Dr Brett Sutton, Victoria’s Deputy Chief Health Officer, explains why it is important for everyone – not just those who are most vulnerable – to get a flu vaccination now. This is his advice.
We know influenza is a highly contagious viral infection spread by contact with fluids from coughs and sneezes. Typically, Australia’s annual flu season occurs between April and October.
For the best possible protection this year, my advice to all Australians is to be vaccinated any time from now onwards. This should ensure they are protected by the time the disease begins to spread more widely in the community.
The record number of flu notifications last year – there were more than 48,000 cases – is a timely reminder about the importance of vaccination. Tragically, there was also a number of deaths.
This year, we expect to make more than one million doses of vaccine available.
Preparations are already under way to provide free immunisations for a number of key groups in the community.

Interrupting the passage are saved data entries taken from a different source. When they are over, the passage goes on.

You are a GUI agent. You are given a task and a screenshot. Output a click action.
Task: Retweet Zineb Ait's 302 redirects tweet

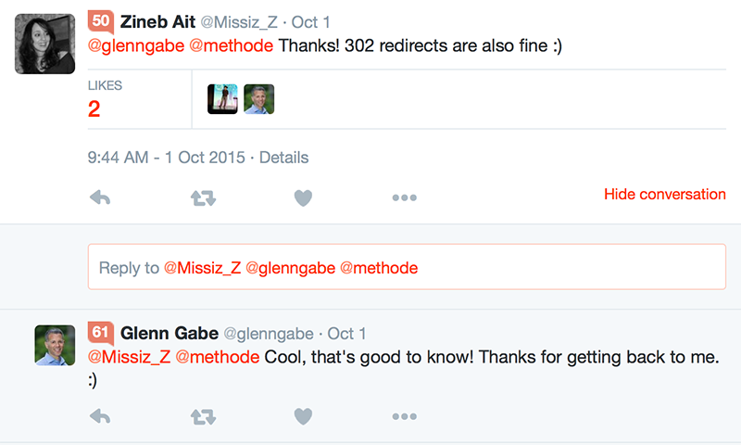203,197
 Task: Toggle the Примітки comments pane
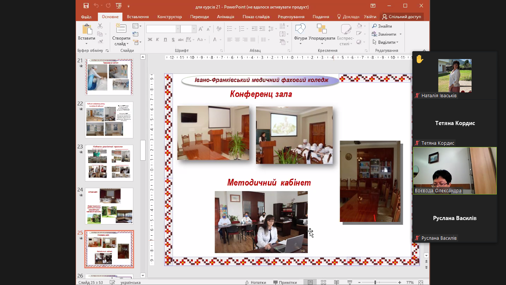point(285,282)
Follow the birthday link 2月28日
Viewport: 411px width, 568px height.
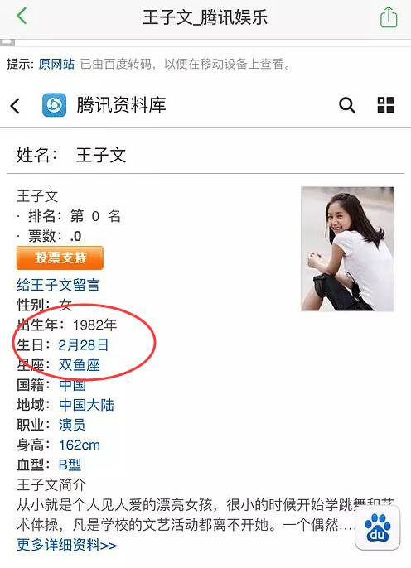pos(84,344)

Some of us are more vulnerable to complications and are eligible for free flu vaccine: the over-65s, pregnant women, children under five, people of Aboriginal or Torres Strait Islander origin, and anyone with a weakened immune system.
Also, those with chronic conditions such as heart, lung or kidney disease, diabetes, chronic neurological conditions and smokers should all be immunised.
All these groups were among those who were affected by flu last year.
And remember, we all have the potential to spread flu to these at-risk groups.
People aged 65 years and over will receive a specially formulated flu vaccine that potentially increases their protection, especially against one strain of influenza that is more common and severe in the elderly.
For people under 65 and without significant existing medical conditions, getting vaccinated at any time is perfectly okay.
Our message this winter is simple: ‘You never forget the flu – don’t forget your flu shot.’
Flu vaccinations save lives.
When more people are vaccinated, fewer people become ill or suffer life-threatening complications from influenza.
The flu is not like a cold. Symptoms last on average one to two weeks, but for some, it takes several weeks to recover. It kills more than 3500 Australians each year.
Do what you can to avoid getting and sharing the flu: wash your hands thoroughly, cough into your elbow and get a shot in the arm.
If you’re really sick, stay away from work and other places where you’ll spread the flu. And don’t send ill children to school. They can sometimes be the ‘super-spreaders’ of diseases such as influenza.
Influenza vaccine will be available from general practitioners. Many of our pharmacies are also able to provide flu vaccines as well as advise about the disease.
Following the significant impact of the season last year on hospitals, Health Minister Greg Hunt chaired a round table in late 2017 to canvass possible options for improving planning for upcoming years and enhance the public’s awareness of and practice of protective measures against influenza.
An extensive communications campaign to alert the public about the coming flu season is one outcome of the roundtable, along with extensive planning within the health system.
If you’ve got the flu, visit your doctor, talk to a pharmacist or phone Nurse-On-Call on 1300 60 60 24 – 24 hours a day. Everyone needs to prepare for the coming flu season.
Additional information can be found on the Better Health Channel.
Are you convinced? Or were you already a regular? Were you affected by the flu last year?